Establish how many lines below contain the string "will". Respond with that number alone.

(Stored items)
►
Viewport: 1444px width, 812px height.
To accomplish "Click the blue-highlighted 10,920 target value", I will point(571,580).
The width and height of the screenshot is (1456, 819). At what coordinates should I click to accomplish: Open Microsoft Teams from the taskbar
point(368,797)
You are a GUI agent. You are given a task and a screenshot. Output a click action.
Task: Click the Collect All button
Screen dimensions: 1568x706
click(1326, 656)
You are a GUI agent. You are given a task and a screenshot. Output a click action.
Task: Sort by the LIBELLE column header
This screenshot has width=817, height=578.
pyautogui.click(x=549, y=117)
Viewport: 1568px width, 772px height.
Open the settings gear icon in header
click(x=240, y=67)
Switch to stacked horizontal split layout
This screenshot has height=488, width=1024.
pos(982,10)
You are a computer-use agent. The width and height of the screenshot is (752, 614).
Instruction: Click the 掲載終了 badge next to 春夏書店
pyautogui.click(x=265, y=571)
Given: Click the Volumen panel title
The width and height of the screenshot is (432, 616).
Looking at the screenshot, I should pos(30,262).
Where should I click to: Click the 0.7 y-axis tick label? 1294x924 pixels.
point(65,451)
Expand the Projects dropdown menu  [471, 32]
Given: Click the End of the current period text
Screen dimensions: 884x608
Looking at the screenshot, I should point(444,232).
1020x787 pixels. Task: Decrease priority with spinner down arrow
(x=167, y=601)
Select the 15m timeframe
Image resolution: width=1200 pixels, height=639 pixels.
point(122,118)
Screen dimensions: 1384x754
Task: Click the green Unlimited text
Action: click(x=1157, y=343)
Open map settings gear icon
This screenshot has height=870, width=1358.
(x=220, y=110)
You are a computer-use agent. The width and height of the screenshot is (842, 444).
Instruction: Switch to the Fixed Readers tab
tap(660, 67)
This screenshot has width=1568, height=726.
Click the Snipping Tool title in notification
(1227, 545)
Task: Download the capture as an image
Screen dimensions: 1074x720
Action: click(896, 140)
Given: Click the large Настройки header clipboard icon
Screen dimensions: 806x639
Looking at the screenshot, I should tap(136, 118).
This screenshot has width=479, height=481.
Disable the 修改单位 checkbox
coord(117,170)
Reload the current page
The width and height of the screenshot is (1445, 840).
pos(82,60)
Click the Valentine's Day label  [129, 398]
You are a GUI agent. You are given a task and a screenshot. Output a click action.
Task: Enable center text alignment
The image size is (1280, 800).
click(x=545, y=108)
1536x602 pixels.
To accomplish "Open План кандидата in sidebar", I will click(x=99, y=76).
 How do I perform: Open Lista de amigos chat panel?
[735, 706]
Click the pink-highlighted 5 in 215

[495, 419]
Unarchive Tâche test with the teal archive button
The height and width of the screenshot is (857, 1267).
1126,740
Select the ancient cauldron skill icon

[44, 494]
◄
**Answer area**
2